Otto Salomon saw his own particular work as a "casting mold" that would be broken so that other forms would evolve from it.
So here we are. 2017. What can we learn about education from Educational Sloyd? One thing for sure. They still have it in the Scandinavian countries. In the US, manual arts have been largely abandoned, particularly in the lower grade levels. Standardized testing does not measure either hand skills or creativity, so in the American teach-to-the-test obsession, there's too little time in school for the arts, particularly those requiring the use of tools.

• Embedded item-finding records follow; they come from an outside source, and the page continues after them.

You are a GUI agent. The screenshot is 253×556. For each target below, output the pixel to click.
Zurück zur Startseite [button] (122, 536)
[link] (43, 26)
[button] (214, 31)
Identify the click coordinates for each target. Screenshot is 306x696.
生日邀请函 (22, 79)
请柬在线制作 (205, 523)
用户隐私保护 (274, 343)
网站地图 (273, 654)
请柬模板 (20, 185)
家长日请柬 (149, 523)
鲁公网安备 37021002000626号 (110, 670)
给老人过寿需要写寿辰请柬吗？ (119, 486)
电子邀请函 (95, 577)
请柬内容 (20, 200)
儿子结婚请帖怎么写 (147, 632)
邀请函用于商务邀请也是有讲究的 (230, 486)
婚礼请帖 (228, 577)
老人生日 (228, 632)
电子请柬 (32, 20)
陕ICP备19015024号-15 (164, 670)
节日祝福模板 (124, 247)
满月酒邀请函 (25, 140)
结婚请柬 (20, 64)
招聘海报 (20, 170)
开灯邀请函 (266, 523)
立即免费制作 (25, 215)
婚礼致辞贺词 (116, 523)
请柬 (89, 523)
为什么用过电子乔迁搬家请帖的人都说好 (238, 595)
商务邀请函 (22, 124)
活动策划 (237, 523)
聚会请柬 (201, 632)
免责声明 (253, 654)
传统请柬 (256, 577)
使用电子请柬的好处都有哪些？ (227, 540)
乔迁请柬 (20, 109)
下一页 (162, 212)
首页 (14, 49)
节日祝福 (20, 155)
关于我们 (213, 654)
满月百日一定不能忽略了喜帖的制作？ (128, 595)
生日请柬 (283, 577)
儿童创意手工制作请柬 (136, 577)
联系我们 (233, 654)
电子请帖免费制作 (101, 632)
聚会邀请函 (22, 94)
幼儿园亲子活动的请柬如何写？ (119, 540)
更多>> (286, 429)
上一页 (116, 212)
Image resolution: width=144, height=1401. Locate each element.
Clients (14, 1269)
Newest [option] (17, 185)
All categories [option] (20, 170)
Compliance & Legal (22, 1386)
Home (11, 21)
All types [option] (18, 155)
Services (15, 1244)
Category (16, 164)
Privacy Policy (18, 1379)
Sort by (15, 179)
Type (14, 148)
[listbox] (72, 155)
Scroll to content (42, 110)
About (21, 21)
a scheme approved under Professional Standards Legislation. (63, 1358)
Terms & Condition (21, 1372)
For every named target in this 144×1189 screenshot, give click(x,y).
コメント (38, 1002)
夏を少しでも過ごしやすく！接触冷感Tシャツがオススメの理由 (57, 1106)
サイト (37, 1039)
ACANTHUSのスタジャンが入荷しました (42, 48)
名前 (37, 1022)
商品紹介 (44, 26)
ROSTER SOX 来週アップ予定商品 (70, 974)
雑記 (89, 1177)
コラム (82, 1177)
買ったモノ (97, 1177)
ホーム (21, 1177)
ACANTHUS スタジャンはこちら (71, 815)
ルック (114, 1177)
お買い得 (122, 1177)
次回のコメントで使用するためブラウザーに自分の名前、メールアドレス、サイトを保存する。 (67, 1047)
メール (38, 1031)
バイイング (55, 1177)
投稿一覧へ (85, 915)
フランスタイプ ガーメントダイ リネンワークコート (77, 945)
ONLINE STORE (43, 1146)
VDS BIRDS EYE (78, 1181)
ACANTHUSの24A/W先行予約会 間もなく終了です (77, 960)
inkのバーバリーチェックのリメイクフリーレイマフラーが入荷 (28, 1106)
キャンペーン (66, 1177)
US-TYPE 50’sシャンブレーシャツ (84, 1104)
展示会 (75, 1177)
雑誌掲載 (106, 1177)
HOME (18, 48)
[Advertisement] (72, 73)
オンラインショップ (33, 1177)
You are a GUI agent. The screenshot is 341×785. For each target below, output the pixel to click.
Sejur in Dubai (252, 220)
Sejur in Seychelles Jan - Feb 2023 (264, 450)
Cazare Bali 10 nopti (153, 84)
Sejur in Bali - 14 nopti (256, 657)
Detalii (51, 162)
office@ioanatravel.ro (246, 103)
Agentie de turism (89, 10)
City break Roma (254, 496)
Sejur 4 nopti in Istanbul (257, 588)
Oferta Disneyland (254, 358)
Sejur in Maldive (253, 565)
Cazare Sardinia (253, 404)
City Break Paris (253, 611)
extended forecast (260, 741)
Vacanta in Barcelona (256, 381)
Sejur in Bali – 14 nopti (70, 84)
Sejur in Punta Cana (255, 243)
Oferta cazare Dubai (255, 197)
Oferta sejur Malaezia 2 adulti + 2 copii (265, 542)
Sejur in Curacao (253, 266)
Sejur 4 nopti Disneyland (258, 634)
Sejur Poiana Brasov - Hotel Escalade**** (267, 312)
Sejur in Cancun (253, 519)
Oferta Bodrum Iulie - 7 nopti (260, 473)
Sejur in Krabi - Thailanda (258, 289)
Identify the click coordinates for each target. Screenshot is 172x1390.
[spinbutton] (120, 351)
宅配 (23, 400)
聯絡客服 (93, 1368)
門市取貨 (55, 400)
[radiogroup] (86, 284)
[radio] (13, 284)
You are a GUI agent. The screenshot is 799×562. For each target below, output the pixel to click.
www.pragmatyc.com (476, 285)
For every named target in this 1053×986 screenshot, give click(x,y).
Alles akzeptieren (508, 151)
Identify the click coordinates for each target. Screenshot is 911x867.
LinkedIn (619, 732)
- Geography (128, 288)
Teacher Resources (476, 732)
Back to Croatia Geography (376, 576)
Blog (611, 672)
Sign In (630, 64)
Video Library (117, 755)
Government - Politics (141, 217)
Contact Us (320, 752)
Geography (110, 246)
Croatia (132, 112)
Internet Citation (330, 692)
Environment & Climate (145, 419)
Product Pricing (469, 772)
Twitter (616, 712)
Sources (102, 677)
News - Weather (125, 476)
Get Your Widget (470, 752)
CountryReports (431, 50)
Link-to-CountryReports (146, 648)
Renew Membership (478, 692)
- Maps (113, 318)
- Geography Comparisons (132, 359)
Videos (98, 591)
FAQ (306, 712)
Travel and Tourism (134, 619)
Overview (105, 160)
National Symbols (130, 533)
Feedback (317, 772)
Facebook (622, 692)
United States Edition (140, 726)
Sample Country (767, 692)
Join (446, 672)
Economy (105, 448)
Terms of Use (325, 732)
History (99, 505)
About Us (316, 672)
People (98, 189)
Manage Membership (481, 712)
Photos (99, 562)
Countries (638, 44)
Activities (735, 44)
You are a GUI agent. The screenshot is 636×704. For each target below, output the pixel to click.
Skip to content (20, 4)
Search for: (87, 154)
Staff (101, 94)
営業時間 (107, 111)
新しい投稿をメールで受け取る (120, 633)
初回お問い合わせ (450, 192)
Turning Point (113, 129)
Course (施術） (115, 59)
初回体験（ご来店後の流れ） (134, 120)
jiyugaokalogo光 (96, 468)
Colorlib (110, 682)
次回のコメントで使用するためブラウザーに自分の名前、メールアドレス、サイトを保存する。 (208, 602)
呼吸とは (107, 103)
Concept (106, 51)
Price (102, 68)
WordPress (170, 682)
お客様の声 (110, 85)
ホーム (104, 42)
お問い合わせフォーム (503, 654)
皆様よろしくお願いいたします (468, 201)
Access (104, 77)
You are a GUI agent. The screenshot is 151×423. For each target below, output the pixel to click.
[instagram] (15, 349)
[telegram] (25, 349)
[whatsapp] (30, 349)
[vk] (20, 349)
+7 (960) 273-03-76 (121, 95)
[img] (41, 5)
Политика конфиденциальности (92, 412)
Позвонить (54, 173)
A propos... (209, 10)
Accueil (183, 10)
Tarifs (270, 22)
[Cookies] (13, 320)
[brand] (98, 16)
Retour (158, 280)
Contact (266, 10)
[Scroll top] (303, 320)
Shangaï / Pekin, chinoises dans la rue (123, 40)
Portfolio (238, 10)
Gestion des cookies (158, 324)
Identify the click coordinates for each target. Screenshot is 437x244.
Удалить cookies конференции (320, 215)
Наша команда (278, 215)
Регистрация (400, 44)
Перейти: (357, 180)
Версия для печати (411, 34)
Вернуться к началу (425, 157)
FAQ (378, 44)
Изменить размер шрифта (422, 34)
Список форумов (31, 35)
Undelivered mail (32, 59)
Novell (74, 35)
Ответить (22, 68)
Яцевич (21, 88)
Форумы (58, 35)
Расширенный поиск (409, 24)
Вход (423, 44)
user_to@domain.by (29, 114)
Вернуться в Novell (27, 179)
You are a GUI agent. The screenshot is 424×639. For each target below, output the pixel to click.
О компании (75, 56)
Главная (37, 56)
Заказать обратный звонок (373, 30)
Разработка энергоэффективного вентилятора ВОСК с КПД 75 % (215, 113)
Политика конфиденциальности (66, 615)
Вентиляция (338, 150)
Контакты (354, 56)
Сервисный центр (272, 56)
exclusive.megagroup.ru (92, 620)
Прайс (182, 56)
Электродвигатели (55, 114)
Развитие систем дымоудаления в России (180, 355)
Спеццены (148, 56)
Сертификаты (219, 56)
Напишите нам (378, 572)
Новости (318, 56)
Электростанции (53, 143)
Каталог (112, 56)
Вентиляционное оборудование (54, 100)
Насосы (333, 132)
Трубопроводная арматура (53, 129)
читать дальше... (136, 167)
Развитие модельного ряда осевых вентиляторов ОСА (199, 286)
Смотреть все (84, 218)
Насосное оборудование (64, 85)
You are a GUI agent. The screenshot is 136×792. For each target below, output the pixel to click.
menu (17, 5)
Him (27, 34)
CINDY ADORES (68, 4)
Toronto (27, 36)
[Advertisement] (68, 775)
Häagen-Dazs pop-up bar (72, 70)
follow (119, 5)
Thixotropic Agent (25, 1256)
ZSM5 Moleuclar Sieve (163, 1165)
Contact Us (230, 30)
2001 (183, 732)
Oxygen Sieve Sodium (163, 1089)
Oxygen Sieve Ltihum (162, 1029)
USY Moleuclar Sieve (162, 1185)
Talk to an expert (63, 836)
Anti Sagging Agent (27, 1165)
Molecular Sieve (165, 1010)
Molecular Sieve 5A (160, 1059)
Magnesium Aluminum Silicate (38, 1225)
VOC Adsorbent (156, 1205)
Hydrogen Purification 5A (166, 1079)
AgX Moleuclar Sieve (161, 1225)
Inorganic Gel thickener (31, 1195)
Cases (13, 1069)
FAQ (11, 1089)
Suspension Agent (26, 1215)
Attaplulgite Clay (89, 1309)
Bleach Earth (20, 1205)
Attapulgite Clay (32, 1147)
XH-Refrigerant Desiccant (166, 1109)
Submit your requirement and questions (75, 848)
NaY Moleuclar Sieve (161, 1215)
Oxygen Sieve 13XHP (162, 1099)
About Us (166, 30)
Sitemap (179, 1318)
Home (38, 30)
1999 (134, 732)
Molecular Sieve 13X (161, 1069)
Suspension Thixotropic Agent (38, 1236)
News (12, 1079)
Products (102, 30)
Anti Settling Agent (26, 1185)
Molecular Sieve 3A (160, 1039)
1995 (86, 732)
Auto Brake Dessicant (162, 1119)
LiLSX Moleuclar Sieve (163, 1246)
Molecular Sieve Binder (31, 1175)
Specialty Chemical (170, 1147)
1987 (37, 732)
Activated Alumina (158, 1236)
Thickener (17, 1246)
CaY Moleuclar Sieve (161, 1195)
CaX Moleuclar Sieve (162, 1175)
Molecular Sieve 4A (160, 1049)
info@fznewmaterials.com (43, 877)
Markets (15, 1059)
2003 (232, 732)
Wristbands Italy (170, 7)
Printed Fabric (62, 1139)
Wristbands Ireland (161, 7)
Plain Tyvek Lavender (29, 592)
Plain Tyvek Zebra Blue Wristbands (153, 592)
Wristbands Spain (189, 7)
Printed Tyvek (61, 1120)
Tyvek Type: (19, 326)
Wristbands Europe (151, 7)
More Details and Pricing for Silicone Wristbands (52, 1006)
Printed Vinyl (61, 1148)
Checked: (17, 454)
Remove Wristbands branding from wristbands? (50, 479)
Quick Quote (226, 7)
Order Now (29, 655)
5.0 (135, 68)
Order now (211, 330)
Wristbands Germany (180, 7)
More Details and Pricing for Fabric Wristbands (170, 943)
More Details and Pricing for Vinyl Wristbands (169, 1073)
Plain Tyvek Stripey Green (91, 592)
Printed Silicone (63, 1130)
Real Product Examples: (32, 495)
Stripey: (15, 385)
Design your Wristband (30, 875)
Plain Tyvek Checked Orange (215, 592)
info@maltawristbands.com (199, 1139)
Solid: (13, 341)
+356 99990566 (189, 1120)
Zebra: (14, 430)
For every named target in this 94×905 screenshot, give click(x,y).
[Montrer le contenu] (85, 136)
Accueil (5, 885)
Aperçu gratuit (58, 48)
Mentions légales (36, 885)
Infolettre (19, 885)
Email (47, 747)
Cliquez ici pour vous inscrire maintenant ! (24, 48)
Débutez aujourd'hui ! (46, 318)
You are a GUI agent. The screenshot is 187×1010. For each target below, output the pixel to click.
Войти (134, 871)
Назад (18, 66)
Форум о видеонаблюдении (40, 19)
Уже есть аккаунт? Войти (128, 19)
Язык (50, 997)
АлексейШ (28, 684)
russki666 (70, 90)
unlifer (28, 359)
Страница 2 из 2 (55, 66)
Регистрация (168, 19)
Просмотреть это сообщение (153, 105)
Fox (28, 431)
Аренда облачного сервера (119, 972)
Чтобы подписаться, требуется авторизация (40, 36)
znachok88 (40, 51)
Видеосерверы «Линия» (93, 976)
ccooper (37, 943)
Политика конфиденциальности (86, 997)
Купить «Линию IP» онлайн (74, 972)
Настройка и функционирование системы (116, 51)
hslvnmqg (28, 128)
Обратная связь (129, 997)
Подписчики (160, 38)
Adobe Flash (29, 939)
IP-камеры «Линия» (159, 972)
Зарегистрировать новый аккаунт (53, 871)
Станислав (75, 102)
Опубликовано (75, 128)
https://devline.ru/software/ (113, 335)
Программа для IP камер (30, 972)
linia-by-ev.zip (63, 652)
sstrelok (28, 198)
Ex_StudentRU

The volume produced by the Crafticulation Conference and published by Nordfo shows that Educational Sloyd is a still rich field of study. The guiding principles described by Otto Salomon still are valid, and should guide the whole of education at all grade levels:
- Start with the interests of the child.
- Move from the known to the unknown,
- From the easy to the more difficult,
- From the simple to the complex, and
- From the concrete to the abstract.
The photo shows the use of a Sloyd knife.
Make, fix, create, and help others to discover learning lifewise.